Allowed values of \(\alpha \) e l regarding conditions (i) and (ii)

Fig. 3
figure 3

Behavior of \(\Big |\frac{{\mathcal {E}}_{l,1}}{m}\Big |\) when the signal inside the square root is negative. For this illustration we take \(\alpha =0.5\) in the case (i) and \(\alpha =0.6\) in the case (ii), in both cases we take \(l=1\)

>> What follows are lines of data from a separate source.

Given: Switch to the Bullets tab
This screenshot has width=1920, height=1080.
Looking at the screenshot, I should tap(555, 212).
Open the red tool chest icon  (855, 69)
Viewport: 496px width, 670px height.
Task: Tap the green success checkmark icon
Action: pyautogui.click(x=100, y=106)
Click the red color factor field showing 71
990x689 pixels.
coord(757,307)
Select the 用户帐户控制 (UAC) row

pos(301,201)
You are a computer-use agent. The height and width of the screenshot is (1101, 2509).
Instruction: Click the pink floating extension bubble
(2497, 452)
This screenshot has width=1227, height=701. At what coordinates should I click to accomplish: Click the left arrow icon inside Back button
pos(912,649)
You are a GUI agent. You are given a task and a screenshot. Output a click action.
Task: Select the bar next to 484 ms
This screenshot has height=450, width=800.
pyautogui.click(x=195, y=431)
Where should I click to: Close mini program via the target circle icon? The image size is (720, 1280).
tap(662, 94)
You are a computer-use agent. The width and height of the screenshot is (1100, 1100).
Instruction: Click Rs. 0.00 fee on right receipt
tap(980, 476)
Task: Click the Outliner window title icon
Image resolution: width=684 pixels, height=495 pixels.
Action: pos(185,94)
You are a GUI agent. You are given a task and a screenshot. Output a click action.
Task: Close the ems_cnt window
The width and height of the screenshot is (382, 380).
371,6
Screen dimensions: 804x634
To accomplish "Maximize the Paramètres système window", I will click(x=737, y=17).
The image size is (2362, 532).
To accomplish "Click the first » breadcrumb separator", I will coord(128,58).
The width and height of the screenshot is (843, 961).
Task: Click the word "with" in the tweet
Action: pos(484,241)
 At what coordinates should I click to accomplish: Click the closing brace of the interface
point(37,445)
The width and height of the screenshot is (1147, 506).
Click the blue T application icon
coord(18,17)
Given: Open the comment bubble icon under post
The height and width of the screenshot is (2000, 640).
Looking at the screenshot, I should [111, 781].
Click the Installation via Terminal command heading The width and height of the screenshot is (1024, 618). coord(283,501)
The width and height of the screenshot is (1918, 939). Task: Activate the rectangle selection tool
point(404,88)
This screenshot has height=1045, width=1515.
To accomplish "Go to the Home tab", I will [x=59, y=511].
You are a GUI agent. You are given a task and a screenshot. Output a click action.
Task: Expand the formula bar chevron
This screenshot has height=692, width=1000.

We can observe that the energy profile of a scalar field in the spacetime of a topologically charged Ellis–Bronnikov-type wormhole is influenced by the background, as we can see through the presence of the parameters associated with the topological charge, \(\alpha \), and the wormhole throat, a, in the equation (28). We can also note that the energy of the scalar field is not free and continuous energy, but determined by the quantum numbers of the system, that is, the energy of the scalar field in an Ellis–Bronnikov-type wormhole is quantized, even though there is no explicit interaction. In addition, the allowed energy values for the lowest energy state of the system depend on the parameters associated with the wormhole throat and the topological defect. By making \(\alpha =1\) we recover the allowed energy values for the lowest energy state of the system in the spacetime of an Ellis–Bronnikov-type wormhole.

4 Conclusion

In this work we analyze some phenomena related to topologically charged Ellis–Bronnikov-type wormhole spacetime. This spacetime, which is an exact solution of the modified field equations in EiBI gravity, is supported by the energy-momentum tensor associated with the region outside the GM core. First, we calculated the angular deflection of light in this spacetime and found that it increases compared to ordinary Ellis–Bronnikov wormhole due to the topological charge, as shown in the weak field approach. In addition to our analysis, we analyzed the relativistic quantum dynamics of a scalar field in this background characterized by the topologically charged Ellis–Bronnikov-type wormhole. In the search for solutions of bound states, we analytically determine the allowed values of relativistic energy for the lowest energy state of the system, which are determined by the quantum numbers of the system and the parameters associated with topologically charged wormhole, that is, the parameter related to the radius of the throat of the wormhole and GM. In addition, we show that, taking \(\alpha =1\), we recover the values of relativistic energy for the lowest energy state of a scalar field in the Ellis–Bronnikov-type wormhole spacetime.